I have two rules in my life which I break only in my worst moments: be kind to everyone unless they do something to deserve otherwise, and push my limits. The first rule isn’t and has never been the hard one to follow.

Everyone I’ve talked to feels like they’re not working hard enough. Some of the most driven, dedicated people I know feel like slackers, failures even. Why? Because they haven’t succeeded. These people don’t draw any comfort from all the characters who just achieve things in spite of skipping the run self into ground phase. The heroes they look up to are the ones who triumph after putting themselves through the wringer, then finding it’s not enough when they’re put through the gauntlet. That’s how it is for all of us every day, and we’re not even trying to save the world. All most of us want is to make ourselves a place in it.
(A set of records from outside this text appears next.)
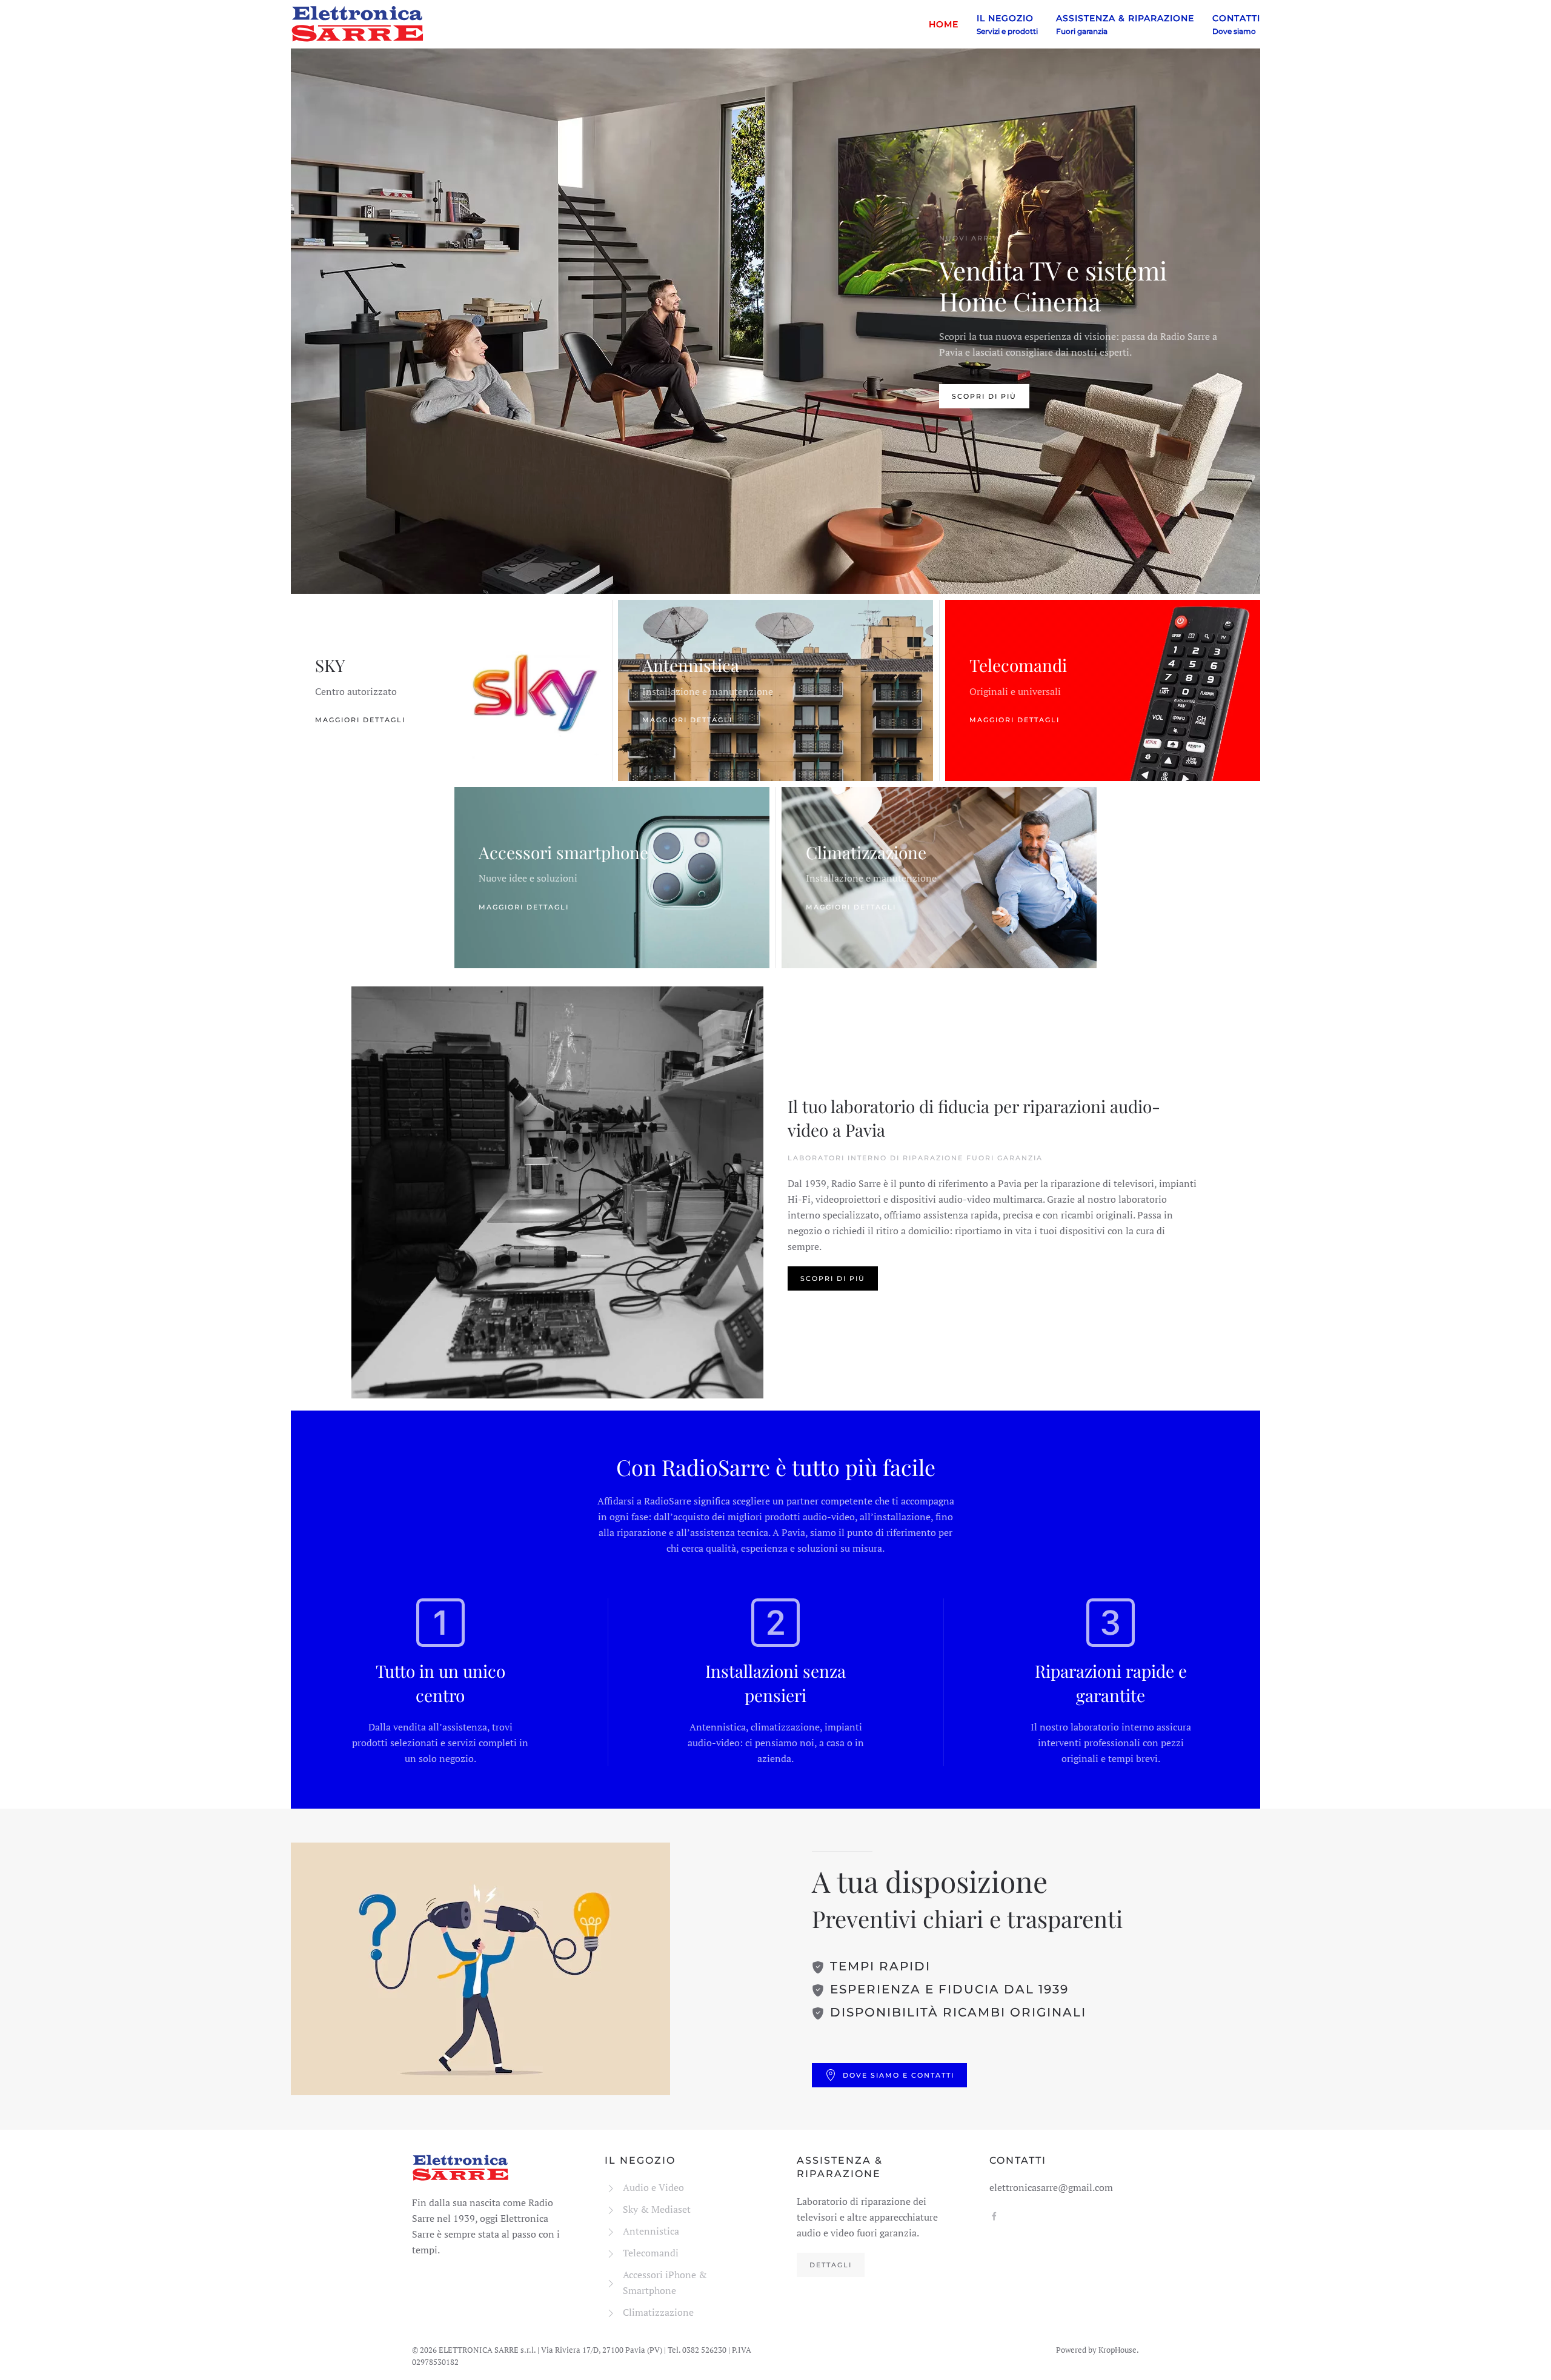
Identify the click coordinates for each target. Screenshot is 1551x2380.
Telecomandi (1018, 665)
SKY (330, 665)
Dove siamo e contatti (898, 2075)
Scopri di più (984, 396)
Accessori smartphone (563, 853)
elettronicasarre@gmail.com (1051, 2187)
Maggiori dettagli (360, 720)
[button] (1007, 24)
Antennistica (690, 665)
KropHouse (1117, 2349)
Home (943, 24)
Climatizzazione (866, 853)
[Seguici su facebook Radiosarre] (994, 2215)
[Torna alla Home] (357, 24)
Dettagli (830, 2265)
There’s a subtlety to this, though: you can’t have the hero’s beatings-down seem contrived. If they do, your readers will take notice and scoff in your face. The message that struggle is worthwhile only works if you strike a fine balance. Life is unfair, yes, but it’s not deliberately unfair. I can’t offer you specific pointers for this one because this has to shift with the character you’re writing. A natural hardship for a beggar in a feudal city might be absurd in a chrome-gleaming colony. “A hero is no braver than an ordinary man, but he is brave five minutes longer,” as Emerson put it: outlandish punishment isn’t what defines the hero. What defines them is how they respond to the same slow-burning disappointments which dry our own blood.

If you’ll excuse me, it’s 28 degrees Fahrenheit outside and snowing, so I’ve a training montage to begin. That more likely makes me an idiot than anything else, but anything worth doing is worth doing to the point of insanity.

One thought on “A Duel Upon the Razor’s Edge: Some Problems With Good Guys

  1. I have edited this post with a paragraph concerning the key distinction between Harry’s unpreparedness and that of his Hobbit counterparts. After all, what my posts all really need is to be EVEN LONGER.